▶ **STATED TASK**
In the material, swap "Cancel" for "Dismiss" in everything from the line containing "The image size is (682, 577)." down to the line containing "tap(1894, 170)", and give back only those lines with nothing else changed.

▶ **ROWS**
※ ※ ※
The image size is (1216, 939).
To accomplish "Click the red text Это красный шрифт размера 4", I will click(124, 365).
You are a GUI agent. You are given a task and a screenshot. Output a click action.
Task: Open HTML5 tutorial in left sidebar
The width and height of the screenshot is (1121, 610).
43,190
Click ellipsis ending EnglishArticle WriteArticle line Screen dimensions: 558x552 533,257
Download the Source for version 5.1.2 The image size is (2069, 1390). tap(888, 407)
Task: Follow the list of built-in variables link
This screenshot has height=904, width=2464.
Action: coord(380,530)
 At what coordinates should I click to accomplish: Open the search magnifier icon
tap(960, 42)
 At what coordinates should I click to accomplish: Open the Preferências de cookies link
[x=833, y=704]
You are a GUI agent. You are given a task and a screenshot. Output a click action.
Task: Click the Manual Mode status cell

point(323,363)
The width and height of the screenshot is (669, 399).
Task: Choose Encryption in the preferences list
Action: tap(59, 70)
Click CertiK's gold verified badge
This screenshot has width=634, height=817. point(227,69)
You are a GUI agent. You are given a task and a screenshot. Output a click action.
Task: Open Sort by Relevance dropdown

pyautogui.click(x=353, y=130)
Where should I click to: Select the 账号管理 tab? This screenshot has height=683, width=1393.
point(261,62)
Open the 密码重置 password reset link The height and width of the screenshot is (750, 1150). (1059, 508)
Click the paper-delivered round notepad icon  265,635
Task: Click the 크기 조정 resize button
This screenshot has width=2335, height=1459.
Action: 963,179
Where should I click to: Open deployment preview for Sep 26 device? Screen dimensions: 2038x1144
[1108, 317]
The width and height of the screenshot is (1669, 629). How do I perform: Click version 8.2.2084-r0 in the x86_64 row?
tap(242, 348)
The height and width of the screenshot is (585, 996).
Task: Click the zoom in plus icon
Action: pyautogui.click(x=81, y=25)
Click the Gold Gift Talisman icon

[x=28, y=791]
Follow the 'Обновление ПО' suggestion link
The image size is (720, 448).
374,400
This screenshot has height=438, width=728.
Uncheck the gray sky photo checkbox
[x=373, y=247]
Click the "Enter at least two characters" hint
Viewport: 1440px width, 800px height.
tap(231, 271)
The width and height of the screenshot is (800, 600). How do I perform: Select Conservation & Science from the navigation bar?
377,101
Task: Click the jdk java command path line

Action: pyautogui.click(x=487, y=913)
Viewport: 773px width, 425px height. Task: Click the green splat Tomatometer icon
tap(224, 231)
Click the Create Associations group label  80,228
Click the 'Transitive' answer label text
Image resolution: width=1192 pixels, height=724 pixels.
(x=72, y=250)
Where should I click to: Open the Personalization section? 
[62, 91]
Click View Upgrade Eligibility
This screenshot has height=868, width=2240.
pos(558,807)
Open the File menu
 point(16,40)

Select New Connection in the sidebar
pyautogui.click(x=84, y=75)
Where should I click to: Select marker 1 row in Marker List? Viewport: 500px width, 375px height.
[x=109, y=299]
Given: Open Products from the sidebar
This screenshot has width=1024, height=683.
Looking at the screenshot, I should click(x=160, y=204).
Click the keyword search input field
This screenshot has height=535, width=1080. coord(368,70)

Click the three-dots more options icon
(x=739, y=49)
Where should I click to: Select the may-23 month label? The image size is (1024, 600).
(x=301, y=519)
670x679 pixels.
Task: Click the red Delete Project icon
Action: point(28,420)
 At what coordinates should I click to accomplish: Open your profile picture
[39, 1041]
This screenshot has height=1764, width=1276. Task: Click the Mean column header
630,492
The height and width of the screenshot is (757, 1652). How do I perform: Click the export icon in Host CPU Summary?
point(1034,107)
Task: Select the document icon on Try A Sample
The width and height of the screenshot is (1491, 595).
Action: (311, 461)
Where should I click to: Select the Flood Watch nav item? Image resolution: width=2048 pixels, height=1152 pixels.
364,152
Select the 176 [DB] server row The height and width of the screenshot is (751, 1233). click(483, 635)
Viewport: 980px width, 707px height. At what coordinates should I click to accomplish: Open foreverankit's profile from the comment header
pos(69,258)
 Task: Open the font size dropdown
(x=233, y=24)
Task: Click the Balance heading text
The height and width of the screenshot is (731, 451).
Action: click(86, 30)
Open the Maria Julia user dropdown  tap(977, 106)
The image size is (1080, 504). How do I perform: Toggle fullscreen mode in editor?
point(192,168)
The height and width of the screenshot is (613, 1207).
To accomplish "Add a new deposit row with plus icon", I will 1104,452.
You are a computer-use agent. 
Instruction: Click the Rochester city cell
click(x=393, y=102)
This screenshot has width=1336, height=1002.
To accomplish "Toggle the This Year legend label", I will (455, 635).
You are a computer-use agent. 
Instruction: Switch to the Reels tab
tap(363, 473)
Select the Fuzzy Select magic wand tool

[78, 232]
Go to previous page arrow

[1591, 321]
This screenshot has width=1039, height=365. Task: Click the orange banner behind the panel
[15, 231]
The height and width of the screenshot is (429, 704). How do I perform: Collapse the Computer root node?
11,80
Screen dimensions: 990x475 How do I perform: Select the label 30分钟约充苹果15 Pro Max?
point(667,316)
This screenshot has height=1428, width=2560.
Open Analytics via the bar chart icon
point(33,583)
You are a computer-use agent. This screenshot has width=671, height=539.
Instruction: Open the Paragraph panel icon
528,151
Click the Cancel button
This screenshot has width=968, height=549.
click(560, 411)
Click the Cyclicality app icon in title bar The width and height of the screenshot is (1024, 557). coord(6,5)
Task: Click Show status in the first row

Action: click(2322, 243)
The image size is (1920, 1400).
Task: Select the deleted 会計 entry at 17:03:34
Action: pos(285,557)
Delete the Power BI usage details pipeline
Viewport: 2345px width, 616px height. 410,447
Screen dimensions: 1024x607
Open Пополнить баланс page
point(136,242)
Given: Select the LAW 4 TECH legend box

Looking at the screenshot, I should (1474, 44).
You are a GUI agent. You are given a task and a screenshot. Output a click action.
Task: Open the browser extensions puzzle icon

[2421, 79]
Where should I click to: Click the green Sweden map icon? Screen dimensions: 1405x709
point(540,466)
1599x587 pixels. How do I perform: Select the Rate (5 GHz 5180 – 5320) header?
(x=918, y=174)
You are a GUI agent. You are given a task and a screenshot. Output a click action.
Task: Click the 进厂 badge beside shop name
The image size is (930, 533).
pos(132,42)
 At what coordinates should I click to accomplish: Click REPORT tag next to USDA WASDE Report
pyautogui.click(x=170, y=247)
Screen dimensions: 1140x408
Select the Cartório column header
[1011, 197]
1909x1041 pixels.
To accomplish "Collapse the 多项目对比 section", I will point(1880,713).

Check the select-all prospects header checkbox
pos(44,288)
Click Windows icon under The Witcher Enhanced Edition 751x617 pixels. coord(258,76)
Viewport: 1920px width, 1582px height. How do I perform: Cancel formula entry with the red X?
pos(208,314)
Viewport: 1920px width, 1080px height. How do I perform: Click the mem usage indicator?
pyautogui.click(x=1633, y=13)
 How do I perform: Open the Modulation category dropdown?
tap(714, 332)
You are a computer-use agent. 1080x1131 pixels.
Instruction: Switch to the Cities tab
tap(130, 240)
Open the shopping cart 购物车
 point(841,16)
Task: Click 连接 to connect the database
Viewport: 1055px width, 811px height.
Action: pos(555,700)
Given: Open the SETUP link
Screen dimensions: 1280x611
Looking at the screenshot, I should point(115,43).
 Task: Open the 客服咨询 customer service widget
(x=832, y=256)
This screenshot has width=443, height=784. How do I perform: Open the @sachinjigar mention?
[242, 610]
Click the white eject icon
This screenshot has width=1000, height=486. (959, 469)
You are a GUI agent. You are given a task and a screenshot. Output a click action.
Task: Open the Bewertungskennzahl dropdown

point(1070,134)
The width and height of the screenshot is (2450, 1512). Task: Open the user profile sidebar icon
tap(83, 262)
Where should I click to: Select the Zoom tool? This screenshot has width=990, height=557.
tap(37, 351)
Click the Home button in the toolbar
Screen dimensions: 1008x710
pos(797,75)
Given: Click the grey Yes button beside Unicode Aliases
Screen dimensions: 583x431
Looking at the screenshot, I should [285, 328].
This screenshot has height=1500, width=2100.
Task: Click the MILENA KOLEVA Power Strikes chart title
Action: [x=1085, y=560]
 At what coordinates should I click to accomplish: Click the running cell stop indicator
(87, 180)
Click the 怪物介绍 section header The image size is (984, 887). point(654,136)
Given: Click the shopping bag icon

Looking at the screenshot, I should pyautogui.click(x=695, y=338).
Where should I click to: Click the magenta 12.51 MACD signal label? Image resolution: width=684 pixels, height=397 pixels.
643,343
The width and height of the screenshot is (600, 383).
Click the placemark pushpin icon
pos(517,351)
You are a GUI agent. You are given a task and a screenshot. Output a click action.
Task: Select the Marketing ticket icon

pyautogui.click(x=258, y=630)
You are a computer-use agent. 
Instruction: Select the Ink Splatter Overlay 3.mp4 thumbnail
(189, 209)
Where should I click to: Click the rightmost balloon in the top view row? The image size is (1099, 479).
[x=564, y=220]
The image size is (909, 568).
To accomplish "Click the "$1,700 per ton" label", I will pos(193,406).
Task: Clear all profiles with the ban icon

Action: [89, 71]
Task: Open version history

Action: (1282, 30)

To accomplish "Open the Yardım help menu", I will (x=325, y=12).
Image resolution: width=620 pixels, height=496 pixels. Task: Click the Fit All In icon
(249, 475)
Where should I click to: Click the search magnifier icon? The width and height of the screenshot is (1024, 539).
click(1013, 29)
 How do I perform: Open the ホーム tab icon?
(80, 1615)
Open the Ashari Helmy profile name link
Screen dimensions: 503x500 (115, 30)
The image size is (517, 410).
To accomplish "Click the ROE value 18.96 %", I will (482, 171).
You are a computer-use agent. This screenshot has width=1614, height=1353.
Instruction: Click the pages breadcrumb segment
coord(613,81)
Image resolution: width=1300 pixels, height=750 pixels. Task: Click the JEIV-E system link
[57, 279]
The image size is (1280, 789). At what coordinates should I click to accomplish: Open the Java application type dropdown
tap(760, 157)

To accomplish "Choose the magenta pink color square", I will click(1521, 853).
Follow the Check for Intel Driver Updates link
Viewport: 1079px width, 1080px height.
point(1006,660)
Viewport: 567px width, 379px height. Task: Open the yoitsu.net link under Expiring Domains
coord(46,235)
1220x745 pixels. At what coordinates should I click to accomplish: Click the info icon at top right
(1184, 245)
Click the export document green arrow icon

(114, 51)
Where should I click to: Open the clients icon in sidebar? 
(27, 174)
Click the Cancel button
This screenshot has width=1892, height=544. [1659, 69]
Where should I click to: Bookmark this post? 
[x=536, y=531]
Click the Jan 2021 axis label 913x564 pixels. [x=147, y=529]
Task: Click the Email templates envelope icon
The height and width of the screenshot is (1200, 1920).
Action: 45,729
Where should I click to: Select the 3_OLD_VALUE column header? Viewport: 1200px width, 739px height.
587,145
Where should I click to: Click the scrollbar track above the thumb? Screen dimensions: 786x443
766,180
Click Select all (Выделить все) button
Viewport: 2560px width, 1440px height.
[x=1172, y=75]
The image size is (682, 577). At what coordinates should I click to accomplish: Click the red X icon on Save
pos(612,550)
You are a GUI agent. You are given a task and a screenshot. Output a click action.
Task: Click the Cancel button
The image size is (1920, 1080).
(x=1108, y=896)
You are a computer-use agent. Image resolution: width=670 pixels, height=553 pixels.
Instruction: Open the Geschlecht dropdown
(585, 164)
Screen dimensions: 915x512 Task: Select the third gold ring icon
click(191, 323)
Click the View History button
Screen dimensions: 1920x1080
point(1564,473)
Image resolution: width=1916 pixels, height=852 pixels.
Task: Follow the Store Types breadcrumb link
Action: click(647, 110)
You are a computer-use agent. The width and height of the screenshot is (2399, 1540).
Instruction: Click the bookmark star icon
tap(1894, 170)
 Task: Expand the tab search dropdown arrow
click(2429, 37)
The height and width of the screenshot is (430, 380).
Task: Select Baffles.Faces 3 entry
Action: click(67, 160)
※ ※ ※
▶ **WRITTEN RESPONSE**
The image size is (682, 577). At what coordinates should I click to accomplish: Click the red X icon on Save
pos(612,550)
You are a GUI agent. You are given a task and a screenshot. Output a click action.
Task: Click the Dismiss button
The image size is (1920, 1080).
(x=1108, y=896)
You are a computer-use agent. Image resolution: width=670 pixels, height=553 pixels.
Instruction: Open the Geschlecht dropdown
(585, 164)
Screen dimensions: 915x512 Task: Select the third gold ring icon
click(191, 323)
Click the View History button
Screen dimensions: 1920x1080
point(1564,473)
Image resolution: width=1916 pixels, height=852 pixels.
Task: Follow the Store Types breadcrumb link
Action: click(647, 110)
You are a computer-use agent. The width and height of the screenshot is (2399, 1540).
Instruction: Click the bookmark star icon
tap(1894, 170)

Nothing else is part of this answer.